Unwinding the katestematic/kinetic issue, and these issues that we are talking about in this section, could and would consume our entire attention if we let it. Here's another article that came through my email today on the same topic asking the same questions:
We can and will continue to discuss this issue because it is like a veil over the whole of Epicurean philosophy, and unless we lift it we never get to actually living and applying the Epicurean worldview. That's one of the reasons I think I will always see Lucretius as the real starting point to Epicurus. Lucretius explains the nature of the world and our place in it in practical terms and he never gets lost in "absence of pain" or seems to consider this issue important at all. I don't really think that Epicurus or the founding Greek Epicureans did either, thus we don't see this issue obsessed over in the texts we have left, and there's no hint that it was a major topic in other texts that are lost.

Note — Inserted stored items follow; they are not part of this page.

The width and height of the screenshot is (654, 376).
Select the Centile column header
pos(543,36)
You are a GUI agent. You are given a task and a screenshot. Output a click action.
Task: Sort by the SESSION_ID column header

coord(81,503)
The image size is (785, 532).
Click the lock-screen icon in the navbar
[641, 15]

Our challenge, I think, is to articulate an understandable and coherent big picture overview of Epicurean philosophy and then get back to the original task: living life as happily as possible. That means spending as much time as possible with friends who also share the same perspective, and (given the nature of things) that in itself means that we have to train ourselves like Lucretius to be able to present the big picture in a persuasive way without being sidetracked by our philosophic enemies.

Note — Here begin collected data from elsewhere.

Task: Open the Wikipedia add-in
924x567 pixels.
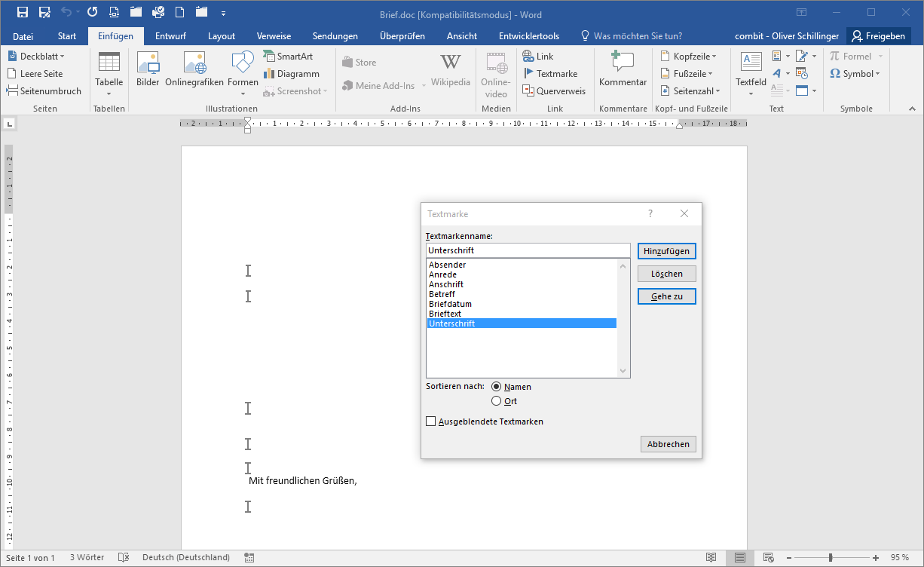Action: click(x=451, y=69)
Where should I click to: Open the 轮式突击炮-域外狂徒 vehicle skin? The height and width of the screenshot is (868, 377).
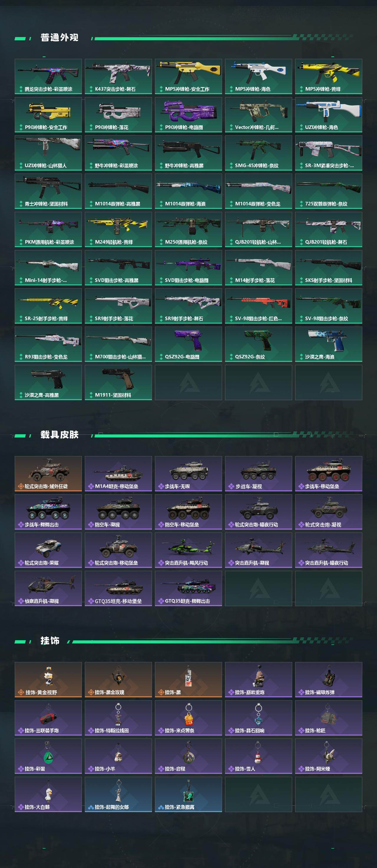[x=48, y=473]
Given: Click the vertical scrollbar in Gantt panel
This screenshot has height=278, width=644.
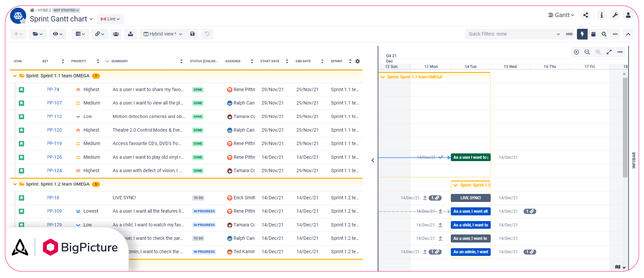Looking at the screenshot, I should 625,127.
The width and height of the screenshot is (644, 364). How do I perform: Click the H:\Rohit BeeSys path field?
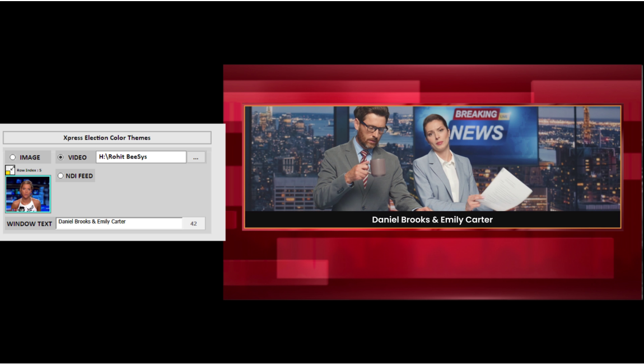click(x=141, y=157)
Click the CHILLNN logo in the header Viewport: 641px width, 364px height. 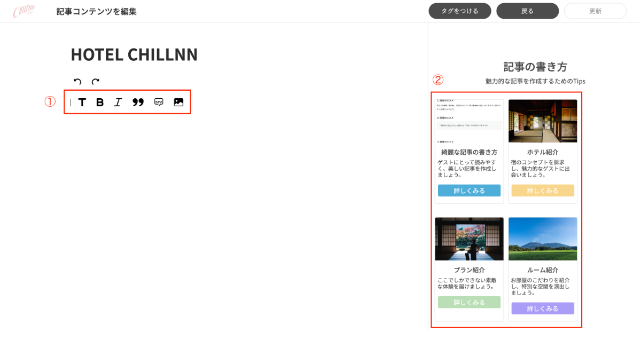pos(24,11)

In fact, it is tempting to trace the decline and fall of the Epicurean period to the time of Cicero and his elevation of these word-game arguments to the heart of the discussion. Very little confident forward-thinking successful Epicurean writing has emerged in the 2000 years since this the time of Lucretius and the philosophy got hijacked into this sidetrack of a discussion. Most of the ink spilled on this topic has been an absolute waste - which again I think was Cicero's intention, picked up by many others along the way.